My TSH levels and my physical body have a hostile relationship, and they have since I was 11 years old. It’s a wicked game of which came first, the chicken or the egg. The weight gain or the thyroid problems. The biggest problem being, I don’t really want chickens OR eggs or any type of poultry in my metaphorical medical farm. Since I was 11 years old, I have taken the dosage of a middle aged obese woman, when I was a lot farther in demographics than I currently am from either of those qualifiers. Initially my mom had noticed her 5th grader stop growing and needing a nap daily, and she knew something was off. The blood tests began. Once hypothyroidism was determined to be the cause, an x-ray was taken of the growth plates in my wrists. The images confirmed they were almost closed, years too early. So, I’ll have you know, despite my current 5’2”, I believe I am genetically tall and my thyroid just quit on me.

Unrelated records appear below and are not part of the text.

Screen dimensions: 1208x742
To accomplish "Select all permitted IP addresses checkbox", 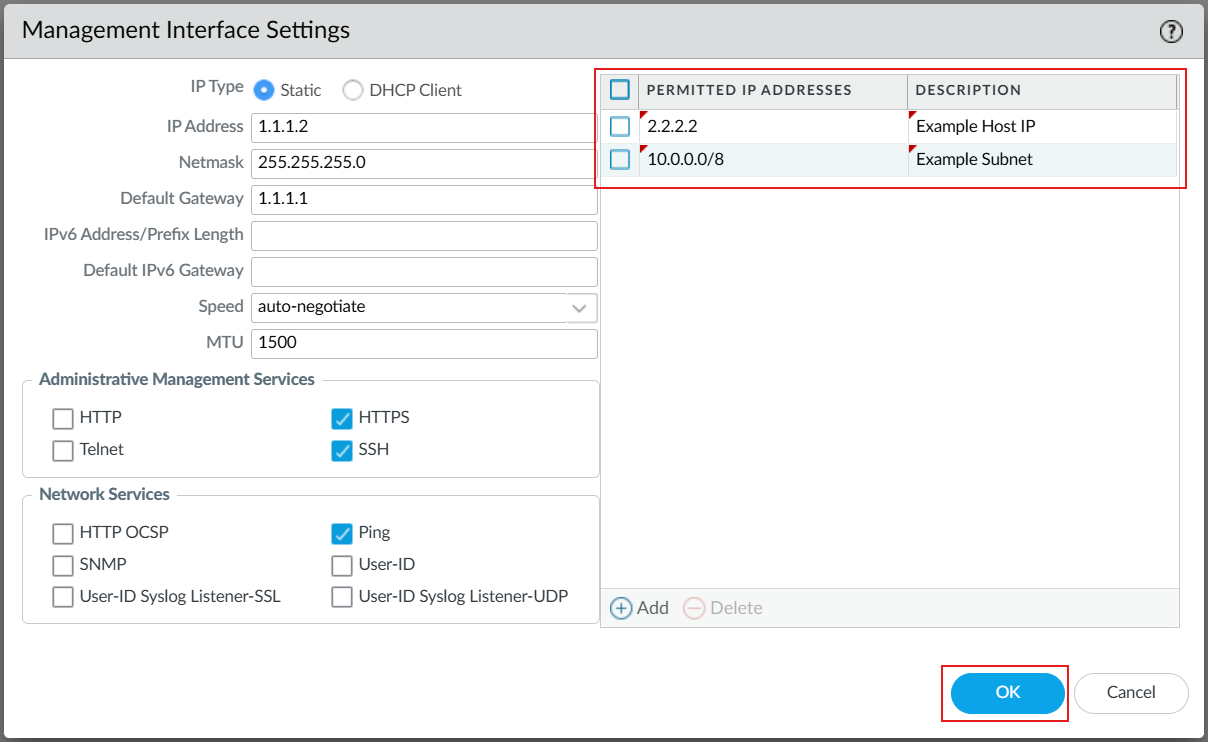I will (620, 90).
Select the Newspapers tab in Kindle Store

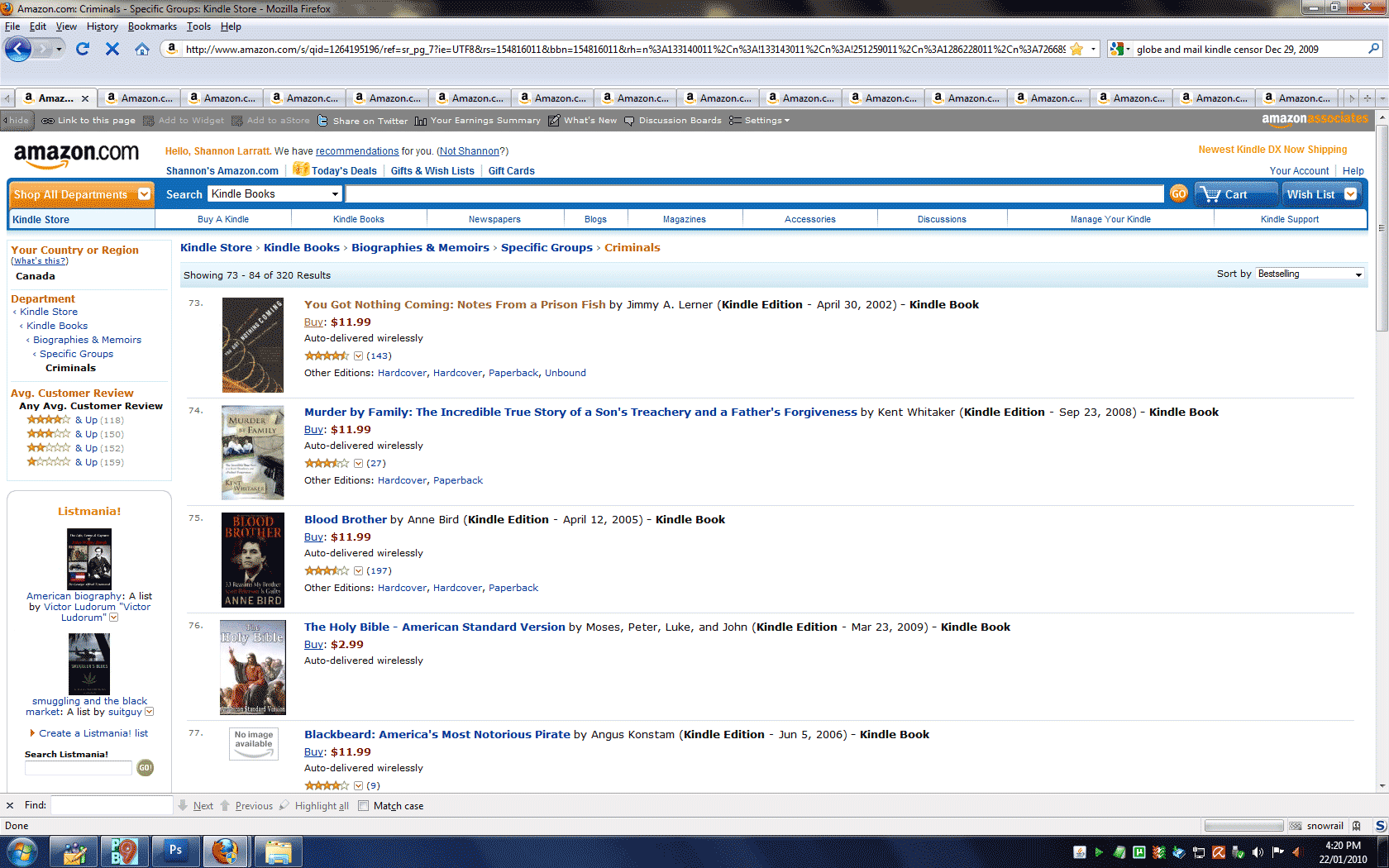click(494, 219)
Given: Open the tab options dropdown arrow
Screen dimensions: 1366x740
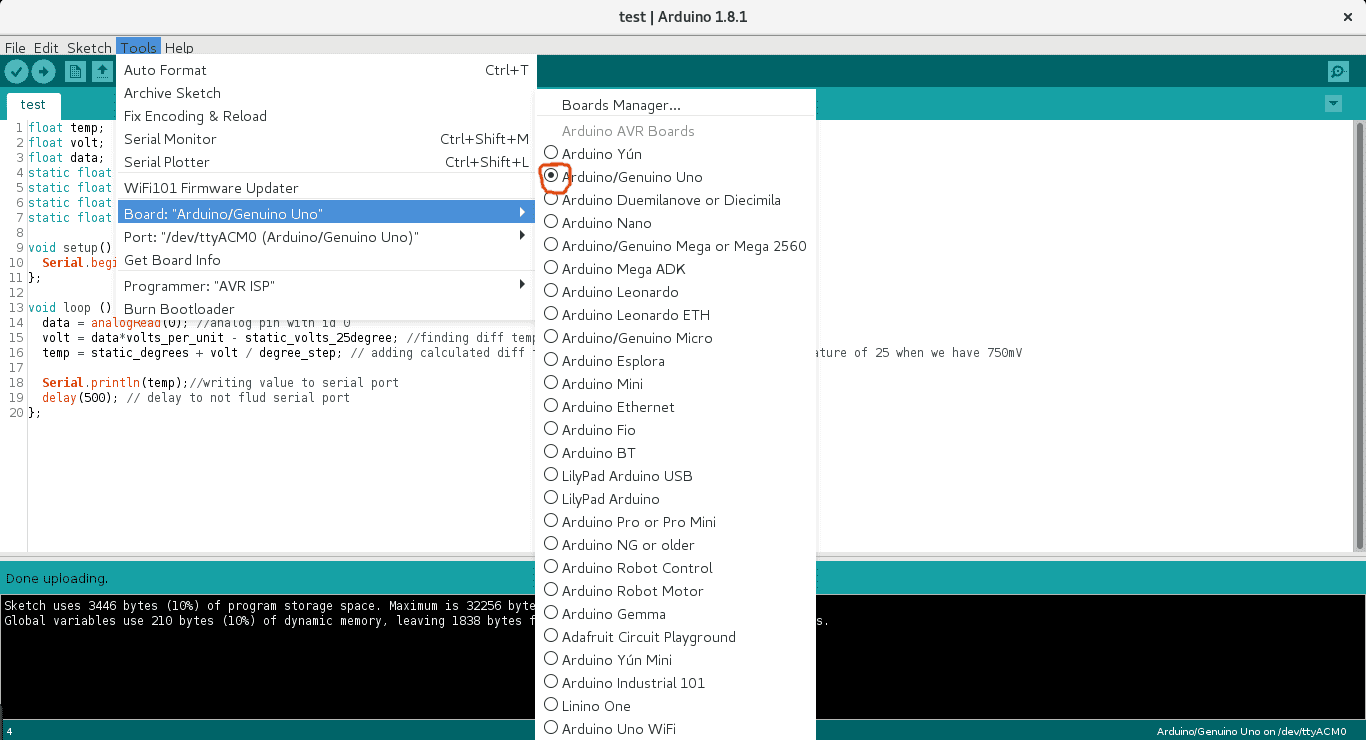Looking at the screenshot, I should click(x=1332, y=104).
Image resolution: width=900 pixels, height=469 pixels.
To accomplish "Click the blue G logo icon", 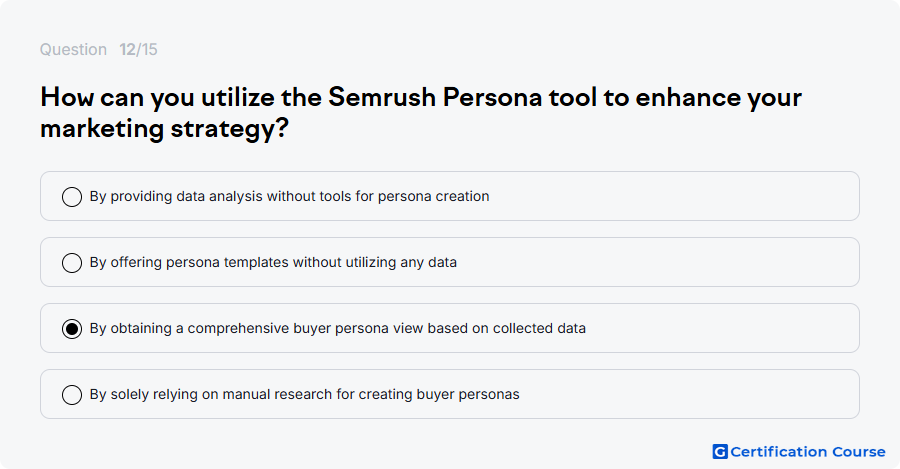I will click(720, 452).
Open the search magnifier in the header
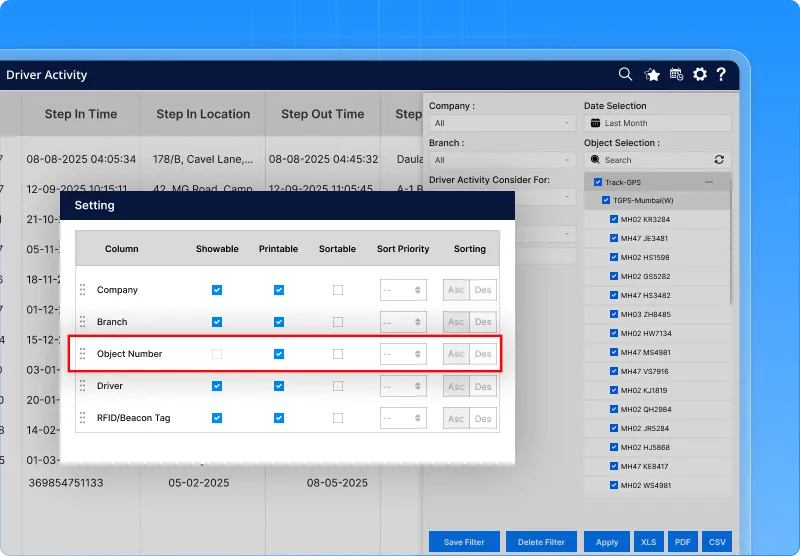 625,74
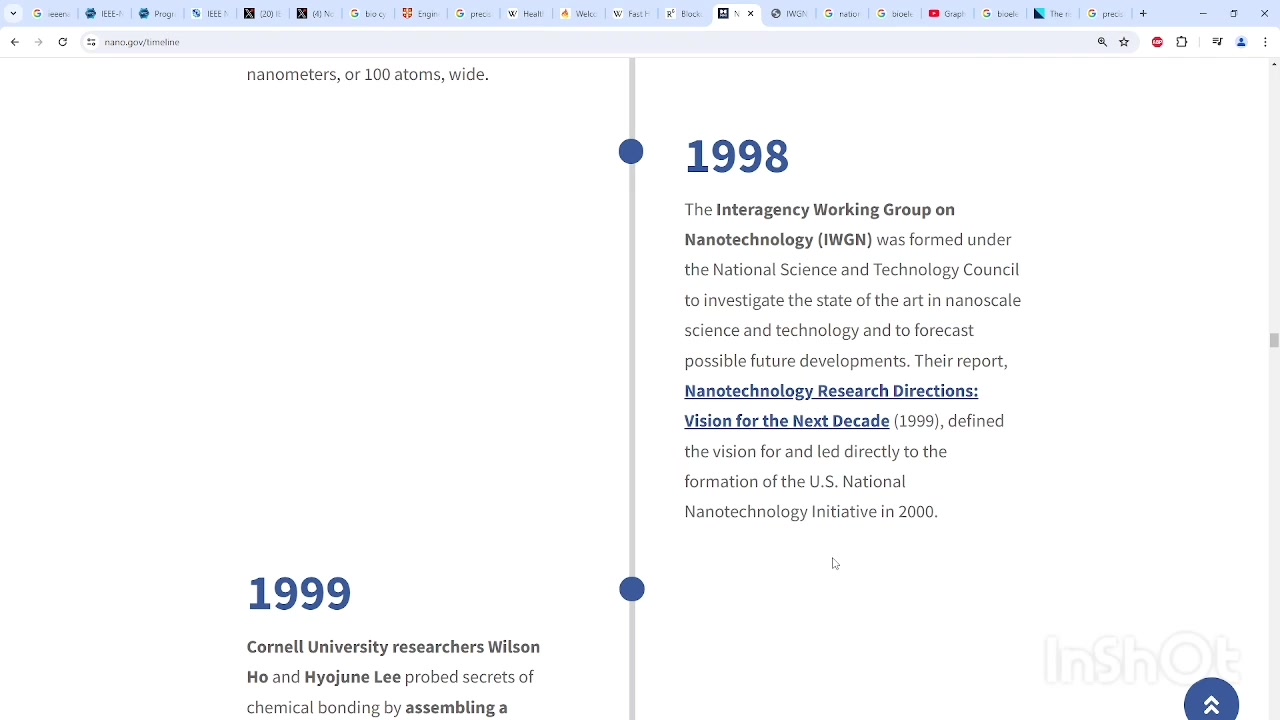Open the Chrome three-dot menu
This screenshot has width=1280, height=720.
(1266, 42)
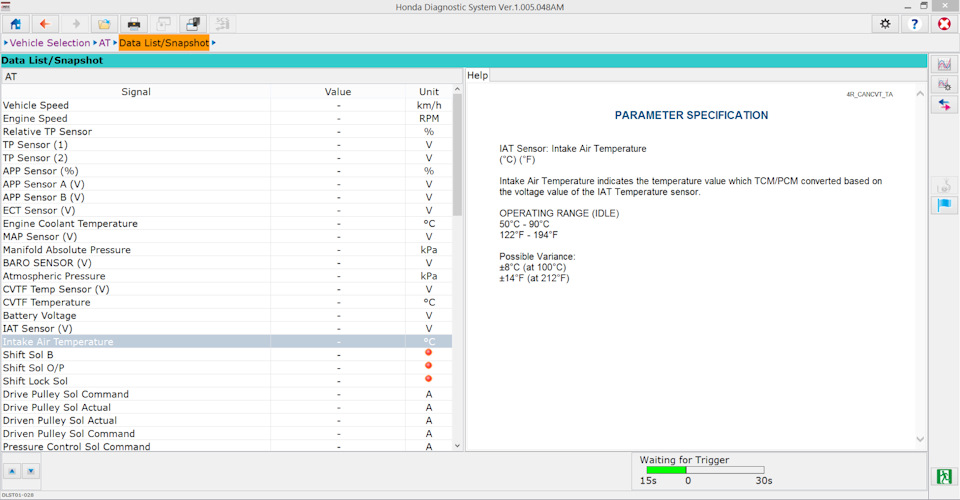The image size is (960, 500).
Task: Go back with the red arrow button
Action: [44, 23]
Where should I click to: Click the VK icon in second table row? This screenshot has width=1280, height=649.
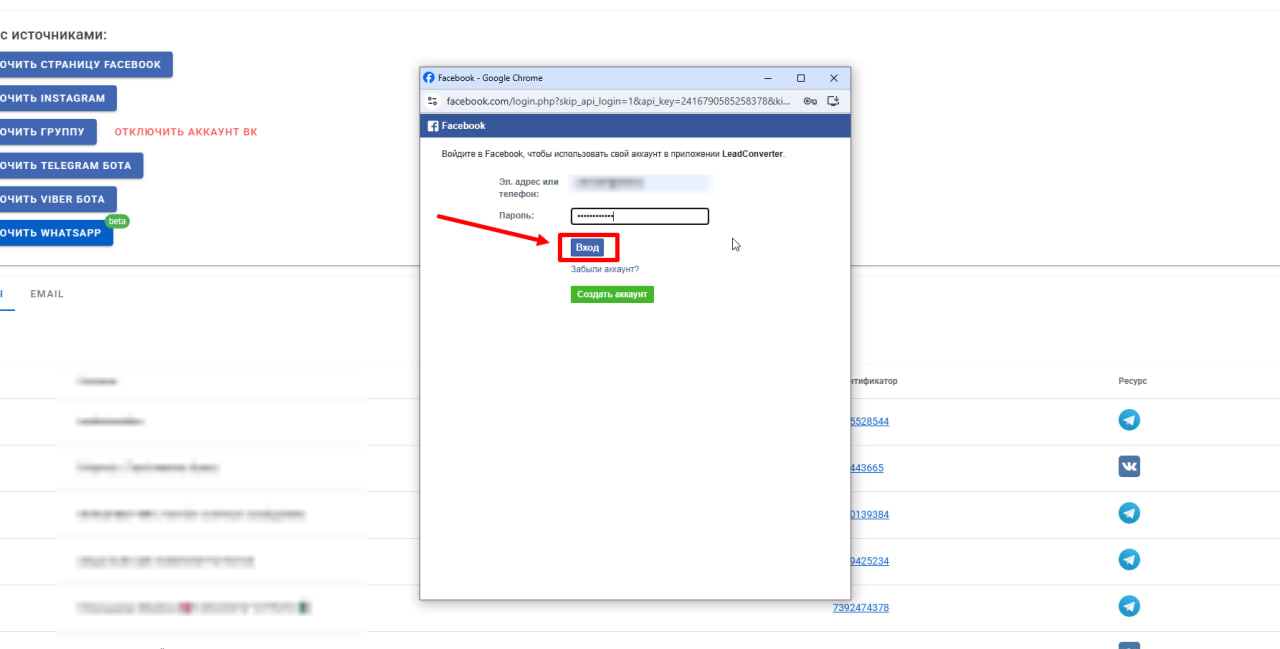click(x=1129, y=467)
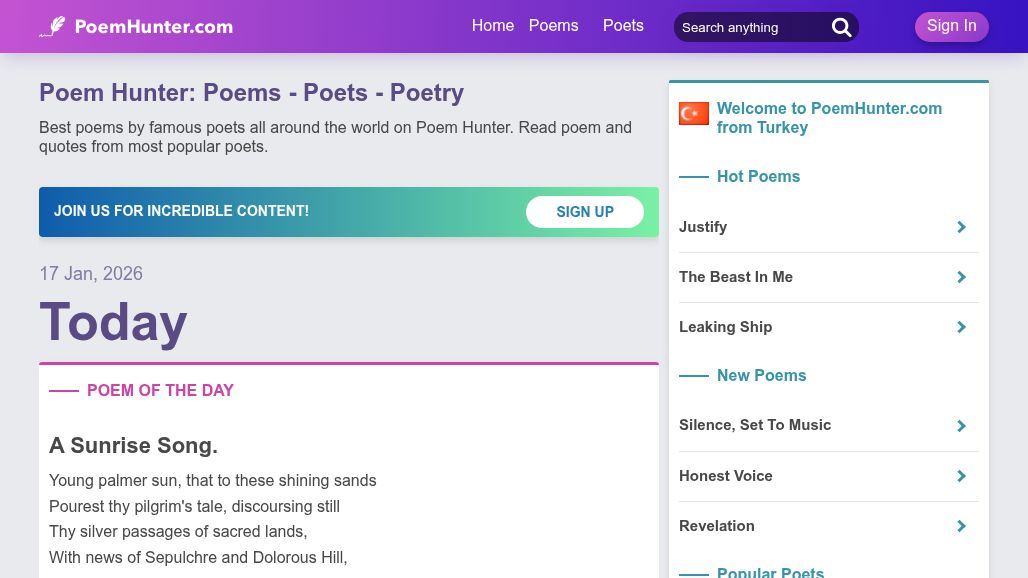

Anyway, the new-to-me Nurse Practitioner I visited earlier this month (that I had gone to on a whim because it worked schedule-wise) saw my current dosage of Synthroid and 17 years after my initial diagnosis (holy smokes, I did NOT process that number until just now), she recommended that I add a different medication. I’m only a week and a half in, and have yet to tell if it is making a difference beyond a placebo effect, but emotionally it feels like the biggest burden has been lifted. And actually, physically, the fog seems a little less overwhelming too.
As I finished walking home, I heard the song Golden by Ruth B. The lyrics of this ballad speak of a bad experience being the fire that turns her into bright, shining gold.
'Cause I'm not weak, I'm not broken, I am bold
And the fire you put me through turned me into gold
I'm not done, I'm no loser
Watch me take on my bright future
Tonight I'm no bronze I'm no silver
I have to think it was initially written with an ex-lover or an enemy in mind. In my case, I dedicated it to myself, to let these adversities be poured into something beautiful. God gave me the word “complete” for 2020, so here I am, ever a work in-progress, believing “that he who began a good work in you will bring it to completion at the day of Jesus Christ.” That’s a whole different topic… the first time in four years and the second time ever I have felt a strong sense of a “word of the year.” Big things happened that year, where I could trace both God’s hand and my faithfulness to what I was asked.
I’m excited to see what’s going to happen next this time.
I’m excited to see what’s going to happen next this time.